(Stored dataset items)
►
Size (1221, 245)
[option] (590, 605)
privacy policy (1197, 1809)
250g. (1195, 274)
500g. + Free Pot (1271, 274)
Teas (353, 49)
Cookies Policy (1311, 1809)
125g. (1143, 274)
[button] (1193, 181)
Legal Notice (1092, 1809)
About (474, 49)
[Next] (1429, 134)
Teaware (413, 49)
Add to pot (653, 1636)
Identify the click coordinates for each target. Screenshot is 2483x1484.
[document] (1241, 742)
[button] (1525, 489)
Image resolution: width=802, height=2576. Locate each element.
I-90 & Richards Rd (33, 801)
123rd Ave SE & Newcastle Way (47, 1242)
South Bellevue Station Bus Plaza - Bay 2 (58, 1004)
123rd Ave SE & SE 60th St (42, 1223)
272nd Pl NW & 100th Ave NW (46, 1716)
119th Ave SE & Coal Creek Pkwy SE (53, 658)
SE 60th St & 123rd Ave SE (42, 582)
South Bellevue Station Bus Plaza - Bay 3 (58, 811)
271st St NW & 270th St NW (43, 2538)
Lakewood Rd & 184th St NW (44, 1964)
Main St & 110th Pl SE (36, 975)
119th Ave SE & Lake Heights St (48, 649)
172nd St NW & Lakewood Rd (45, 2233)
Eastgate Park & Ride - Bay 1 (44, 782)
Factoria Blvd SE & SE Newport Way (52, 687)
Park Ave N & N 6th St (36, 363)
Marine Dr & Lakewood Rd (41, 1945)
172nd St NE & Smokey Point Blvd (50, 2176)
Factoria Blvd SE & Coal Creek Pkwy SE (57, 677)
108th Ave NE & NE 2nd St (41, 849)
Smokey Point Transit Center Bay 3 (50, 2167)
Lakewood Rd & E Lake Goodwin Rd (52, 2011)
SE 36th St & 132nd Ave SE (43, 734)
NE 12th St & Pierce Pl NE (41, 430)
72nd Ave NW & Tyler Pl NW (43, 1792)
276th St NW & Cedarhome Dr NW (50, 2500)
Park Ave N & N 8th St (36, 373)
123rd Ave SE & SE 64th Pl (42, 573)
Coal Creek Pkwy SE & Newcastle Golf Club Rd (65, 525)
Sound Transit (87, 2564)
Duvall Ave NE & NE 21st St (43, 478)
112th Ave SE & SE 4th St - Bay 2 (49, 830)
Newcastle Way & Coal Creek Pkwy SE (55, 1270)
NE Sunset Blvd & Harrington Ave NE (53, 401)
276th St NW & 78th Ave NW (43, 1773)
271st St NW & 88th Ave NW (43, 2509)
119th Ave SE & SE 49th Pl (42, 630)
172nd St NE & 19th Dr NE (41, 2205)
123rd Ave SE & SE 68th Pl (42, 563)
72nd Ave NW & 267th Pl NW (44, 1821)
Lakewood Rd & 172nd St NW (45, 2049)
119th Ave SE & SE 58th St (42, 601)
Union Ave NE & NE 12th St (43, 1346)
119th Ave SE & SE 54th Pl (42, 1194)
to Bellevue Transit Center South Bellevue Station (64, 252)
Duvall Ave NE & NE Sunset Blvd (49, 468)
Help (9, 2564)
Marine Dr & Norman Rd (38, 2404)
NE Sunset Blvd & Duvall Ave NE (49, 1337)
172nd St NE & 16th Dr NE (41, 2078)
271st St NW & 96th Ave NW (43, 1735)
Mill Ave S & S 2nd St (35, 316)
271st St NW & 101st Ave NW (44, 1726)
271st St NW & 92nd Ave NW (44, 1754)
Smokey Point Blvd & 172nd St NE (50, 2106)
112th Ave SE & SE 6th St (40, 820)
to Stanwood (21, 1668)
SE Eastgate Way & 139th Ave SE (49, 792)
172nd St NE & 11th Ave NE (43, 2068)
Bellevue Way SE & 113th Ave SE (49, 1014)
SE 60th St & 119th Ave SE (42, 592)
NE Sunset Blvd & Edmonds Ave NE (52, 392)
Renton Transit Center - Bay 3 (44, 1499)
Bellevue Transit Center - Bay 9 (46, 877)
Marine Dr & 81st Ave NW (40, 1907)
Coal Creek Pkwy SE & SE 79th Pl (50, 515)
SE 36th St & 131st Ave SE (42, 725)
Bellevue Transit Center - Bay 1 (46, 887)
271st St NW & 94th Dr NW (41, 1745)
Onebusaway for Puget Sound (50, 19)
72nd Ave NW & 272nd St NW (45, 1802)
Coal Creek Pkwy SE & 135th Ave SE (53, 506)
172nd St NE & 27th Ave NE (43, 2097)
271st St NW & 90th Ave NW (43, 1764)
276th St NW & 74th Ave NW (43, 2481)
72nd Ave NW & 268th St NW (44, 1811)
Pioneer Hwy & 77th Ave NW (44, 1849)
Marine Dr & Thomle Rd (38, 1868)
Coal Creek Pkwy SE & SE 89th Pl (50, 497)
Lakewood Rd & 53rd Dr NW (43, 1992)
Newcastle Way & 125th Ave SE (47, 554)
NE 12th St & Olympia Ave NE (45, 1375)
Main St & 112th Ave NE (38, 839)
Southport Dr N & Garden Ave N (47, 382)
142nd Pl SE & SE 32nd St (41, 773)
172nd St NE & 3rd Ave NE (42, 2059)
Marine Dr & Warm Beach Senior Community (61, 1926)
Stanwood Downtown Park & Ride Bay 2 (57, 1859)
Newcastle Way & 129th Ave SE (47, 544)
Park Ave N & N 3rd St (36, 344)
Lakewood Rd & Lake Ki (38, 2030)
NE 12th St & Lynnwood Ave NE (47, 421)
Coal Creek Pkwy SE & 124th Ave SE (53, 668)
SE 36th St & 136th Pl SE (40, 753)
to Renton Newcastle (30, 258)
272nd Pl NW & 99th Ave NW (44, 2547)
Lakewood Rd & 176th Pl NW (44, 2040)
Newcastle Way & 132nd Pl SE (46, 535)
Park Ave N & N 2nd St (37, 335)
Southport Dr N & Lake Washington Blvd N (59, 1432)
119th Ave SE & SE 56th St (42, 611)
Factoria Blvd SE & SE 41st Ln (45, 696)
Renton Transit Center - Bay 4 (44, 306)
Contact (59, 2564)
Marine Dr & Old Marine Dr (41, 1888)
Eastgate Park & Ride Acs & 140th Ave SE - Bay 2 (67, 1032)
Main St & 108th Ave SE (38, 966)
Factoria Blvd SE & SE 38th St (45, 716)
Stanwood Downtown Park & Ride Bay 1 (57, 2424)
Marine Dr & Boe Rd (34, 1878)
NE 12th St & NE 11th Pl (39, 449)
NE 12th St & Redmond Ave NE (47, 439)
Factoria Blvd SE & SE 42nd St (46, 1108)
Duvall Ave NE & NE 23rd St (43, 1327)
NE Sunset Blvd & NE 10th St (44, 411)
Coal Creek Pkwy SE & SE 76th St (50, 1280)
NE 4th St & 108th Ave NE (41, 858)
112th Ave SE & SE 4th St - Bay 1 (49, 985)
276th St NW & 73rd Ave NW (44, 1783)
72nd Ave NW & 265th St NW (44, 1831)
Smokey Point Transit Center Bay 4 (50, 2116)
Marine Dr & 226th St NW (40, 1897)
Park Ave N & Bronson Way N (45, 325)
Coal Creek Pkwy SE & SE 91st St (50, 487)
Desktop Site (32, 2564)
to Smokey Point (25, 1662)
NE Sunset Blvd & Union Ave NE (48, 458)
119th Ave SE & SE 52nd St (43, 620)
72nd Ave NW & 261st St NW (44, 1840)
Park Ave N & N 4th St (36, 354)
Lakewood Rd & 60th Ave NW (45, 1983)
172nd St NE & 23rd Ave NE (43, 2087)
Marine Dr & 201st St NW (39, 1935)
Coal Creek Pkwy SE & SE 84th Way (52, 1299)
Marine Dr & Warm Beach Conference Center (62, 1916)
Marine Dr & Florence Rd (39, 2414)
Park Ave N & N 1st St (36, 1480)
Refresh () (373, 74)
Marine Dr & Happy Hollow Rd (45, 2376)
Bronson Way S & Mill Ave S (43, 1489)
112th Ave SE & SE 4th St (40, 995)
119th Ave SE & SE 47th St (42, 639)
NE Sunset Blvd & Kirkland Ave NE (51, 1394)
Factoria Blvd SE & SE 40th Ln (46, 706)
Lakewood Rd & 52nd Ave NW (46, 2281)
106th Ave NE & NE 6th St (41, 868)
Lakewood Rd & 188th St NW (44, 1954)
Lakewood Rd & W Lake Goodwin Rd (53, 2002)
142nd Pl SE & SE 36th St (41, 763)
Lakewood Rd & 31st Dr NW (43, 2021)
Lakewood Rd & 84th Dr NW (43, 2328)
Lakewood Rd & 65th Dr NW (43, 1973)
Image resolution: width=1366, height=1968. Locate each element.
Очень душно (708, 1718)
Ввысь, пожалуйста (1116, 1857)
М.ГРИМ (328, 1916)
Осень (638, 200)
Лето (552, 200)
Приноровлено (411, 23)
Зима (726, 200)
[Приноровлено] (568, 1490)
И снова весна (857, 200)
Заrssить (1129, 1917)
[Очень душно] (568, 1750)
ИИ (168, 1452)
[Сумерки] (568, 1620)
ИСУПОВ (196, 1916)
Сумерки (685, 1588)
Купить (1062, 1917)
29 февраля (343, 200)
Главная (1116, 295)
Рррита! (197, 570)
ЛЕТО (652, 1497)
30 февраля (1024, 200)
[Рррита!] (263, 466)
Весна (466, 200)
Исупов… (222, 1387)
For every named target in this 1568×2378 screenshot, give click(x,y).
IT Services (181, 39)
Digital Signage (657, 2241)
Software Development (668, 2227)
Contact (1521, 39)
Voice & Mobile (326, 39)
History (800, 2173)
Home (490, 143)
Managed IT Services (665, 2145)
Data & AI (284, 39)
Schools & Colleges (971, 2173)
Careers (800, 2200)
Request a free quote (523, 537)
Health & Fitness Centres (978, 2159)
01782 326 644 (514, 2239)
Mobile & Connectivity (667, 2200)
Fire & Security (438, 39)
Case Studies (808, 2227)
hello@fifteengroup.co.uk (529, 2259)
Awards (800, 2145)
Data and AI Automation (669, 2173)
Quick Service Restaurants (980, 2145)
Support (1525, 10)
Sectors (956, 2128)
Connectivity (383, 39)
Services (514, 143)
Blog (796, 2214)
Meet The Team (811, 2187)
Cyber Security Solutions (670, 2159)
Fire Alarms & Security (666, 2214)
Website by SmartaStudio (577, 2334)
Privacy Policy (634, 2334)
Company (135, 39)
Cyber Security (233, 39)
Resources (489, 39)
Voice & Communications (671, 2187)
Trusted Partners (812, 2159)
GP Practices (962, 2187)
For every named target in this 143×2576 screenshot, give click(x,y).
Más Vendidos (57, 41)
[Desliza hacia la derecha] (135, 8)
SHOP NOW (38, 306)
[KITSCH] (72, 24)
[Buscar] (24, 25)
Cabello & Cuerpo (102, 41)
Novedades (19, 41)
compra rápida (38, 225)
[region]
◄
## Task
Look through the entries and find each line that has the string "Duvall". Copy those lines.

## Solution to the problem
Duvall Ave NE & NE 21st St (43, 478)
Duvall Ave NE & NE Sunset Blvd (49, 468)
NE Sunset Blvd & Duvall Ave NE (49, 1337)
Duvall Ave NE & NE 23rd St (43, 1327)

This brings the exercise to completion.